This file provides guidance to Claude Code (claude.ai/code) when working with code in this repository.

Language Policy

IMPORTANT: Use English for all code, comments, documentation, commit messages, variable names, function names, and any technical communication. This is a strict requirement for the entire codebase.

Code Conventions

Programming Paradigm

  • Functional Programming: Use functional programming patterns exclusively
  • Never use classes: All code must use functions, pure functions, and functional composition
  • No OOP: Avoid object-oriented programming patterns (classes, inheritance, this keyword)
  • Use functional patterns: pure functions, immutability, composition, higher-order functions
  • YAGNI (You Aren't Gonna Need It): Only implement functionality that is currently needed. Do not create functions, features, or abstractions for future use. If a function is not used in the current implementation, do not write it.
  • No default parameters: Never use default values in function arguments. All parameters must be explicitly provided by the caller. This makes function calls explicit and prevents hidden behavior.
  • No fallback values: Never use fallback or default values in configuration, environment variables, or other critical values (e.g., const url = process.env.URL || 'http://localhost:3000'). All required values must be explicitly provided or throw clear errors when missing. This prevents hidden behavior and makes missing configuration immediately visible.

Documentation

  • No comments: Do not add comments or inline documentation
  • No JSDoc: Do not use JSDoc annotations
  • Code should be self-documenting through clear naming and structure

Exports

  • Prefer named exports: Use export const ComponentName instead of export default when possible
  • Exception: Next.js requires export default for pages, layouts, and route handlers
  • Named exports improve code discoverability and refactoring capabilities

Naming Conventions

  • Interfaces: All TypeScript interfaces must start with capital "I" (e.g., IUser, IProduct, IOrder)
  • This convention clearly distinguishes interfaces from types, classes, and other constructs

TypeScript Conventions

  • Optional properties: Use ? for optional properties instead of | undefined (e.g., email?: string instead of email: string | undefined)
  • Nullable types: Use | null when a value can be explicitly null (e.g., email: string | null)
  • Return types: Do not explicitly declare return types for functions - let TypeScript infer them automatically (e.g., const add = (a: number, b: number) => a + b instead of const add = (a: number, b: number): number => a + b)
  • Always use braces: Always use curly braces {} for if statements, even for single-line blocks (e.g., if (condition) { return value; } instead of if (condition) return value;)
  • No magic numbers: Extract numeric constants to named constants at the top of the file to make the code self-documenting (e.g., const DEFAULT_PAGE_SIZE = 10; instead of using 10 directly in code)
  • User-facing strings must be translated: All strings visible to users must be internationalized.
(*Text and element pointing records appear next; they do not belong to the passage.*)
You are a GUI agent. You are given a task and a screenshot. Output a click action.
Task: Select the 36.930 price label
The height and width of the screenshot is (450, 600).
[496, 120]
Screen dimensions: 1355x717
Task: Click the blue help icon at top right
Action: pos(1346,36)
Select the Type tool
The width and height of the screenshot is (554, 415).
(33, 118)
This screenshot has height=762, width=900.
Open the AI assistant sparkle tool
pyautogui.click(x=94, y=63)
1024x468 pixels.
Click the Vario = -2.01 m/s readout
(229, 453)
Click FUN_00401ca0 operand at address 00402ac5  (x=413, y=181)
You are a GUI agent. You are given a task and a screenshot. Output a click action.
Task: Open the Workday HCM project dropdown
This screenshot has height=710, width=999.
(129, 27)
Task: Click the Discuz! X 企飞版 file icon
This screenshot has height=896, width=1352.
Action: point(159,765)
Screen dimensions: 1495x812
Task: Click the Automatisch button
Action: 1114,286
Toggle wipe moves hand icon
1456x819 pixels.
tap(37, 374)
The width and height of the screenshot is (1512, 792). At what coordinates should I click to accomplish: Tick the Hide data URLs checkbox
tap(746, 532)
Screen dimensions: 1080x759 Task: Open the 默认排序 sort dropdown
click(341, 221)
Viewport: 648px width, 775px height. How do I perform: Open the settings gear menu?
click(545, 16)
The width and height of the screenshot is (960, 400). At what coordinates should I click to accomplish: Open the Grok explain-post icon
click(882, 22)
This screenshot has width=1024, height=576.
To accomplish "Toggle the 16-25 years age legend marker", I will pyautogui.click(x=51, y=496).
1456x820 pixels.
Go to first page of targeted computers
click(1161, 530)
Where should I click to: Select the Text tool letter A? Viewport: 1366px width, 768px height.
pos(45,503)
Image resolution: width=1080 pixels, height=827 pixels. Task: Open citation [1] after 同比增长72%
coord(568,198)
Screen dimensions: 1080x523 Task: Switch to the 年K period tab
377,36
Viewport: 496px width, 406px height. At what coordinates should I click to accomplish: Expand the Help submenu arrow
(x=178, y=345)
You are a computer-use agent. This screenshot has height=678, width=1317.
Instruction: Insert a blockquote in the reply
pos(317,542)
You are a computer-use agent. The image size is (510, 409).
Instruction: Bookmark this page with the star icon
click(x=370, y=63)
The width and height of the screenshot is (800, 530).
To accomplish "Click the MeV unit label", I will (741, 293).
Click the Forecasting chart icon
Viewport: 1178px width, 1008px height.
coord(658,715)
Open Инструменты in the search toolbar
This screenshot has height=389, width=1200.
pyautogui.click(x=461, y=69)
This includes:
    • UI text in components
    • Error messages from services and API responses
    • AI agent responses (chatNode, productsNode, etc.) - all messages returned to users must use translations from messages/ files
    • Never hardcode user-facing strings in code - always use getTranslations or translation files
    • Services and agents must accept locale parameter and use it to fetch translated strings
  • This makes optional properties more concise and follows TypeScript best practices

Documentation

Comprehensive documentation is available in the docs/ directory:

  • AGENTS.md - AI agents architecture and LangGraph implementation
  • AUTHENTICATION.md - Complete authentication and authorization guide
  • TEST_GUIDE.md - Testing guidelines and best practices

Project Overview

Cognito is a modern agentic e-commerce platform, similar to Magento or WooCommerce, designed with cutting-edge technology and AI-powered autonomous agents. Unlike traditional e-commerce systems, Cognito leverages AI agents to autonomously handle complex workflows, customer interactions, and business processes.

Architecture Components

  1. API Backend (Agentic)

    • Built with LangGraph - framework for building stateful, multi-agent AI applications
    • Autonomous AI agents handle complex e-commerce workflows
    • MongoDB for application data storage
    • Weaviate for vector embeddings and semantic search
    • RESTful API endpoints
  2. AI Chat Interface

    • Conversational product search
    • Natural language product discovery
    • Direct purchase capability through chat
    • Mobile-first responsive design with desktop support
  3. CMS (Content Management System)

    • Store configuration interface
    • Product management
    • Order and inventory management
    • Settings and customization
    • Mobile-first responsive design with desktop support

Technology Stack

  • Frontend: Next.js with TypeScript
  • Backend: LangGraph + MongoDB
  • AI/ML: LangGraph for conversational commerce
  • Database:
    • MongoDB - Primary database for application data
    • Weaviate - Vector database for AI-powered search and recommendations
  • Validation: Zod with zod-i18n-map for runtime type validation and internationalized error messages
  • Authentication: Auth.js (NextAuth v5) with JWT sessions and role-based access control

Code Organization

Domain Layer

The domain/ directory contains domain models and interfaces that define the core business entities and their contracts:

  • Domain Interfaces: TypeScript interfaces and types representing business entities (e.g., domain/user.ts)
  • Pure Types: Domain models are pure TypeScript types with no implementation logic
  • Business Contracts: Define the shape of data used throughout the application
  • Technology Agnostic: Domain layer is independent of frameworks, databases, and external services

Directory Structure:

domain/
├── user.ts           # User-related interfaces and types
├── product.ts        # Product domain models (future)
├── order.ts          # Order domain models (future)
└── ...               # Other domain entities

Principles:

  • Domain types represent business concepts, not database schemas
  • Keep domain models simple and focused on data structure
  • Use functional programming patterns (no classes)
  • Domain layer should have no external dependencies

Model Layer (Server-Side Database Operations)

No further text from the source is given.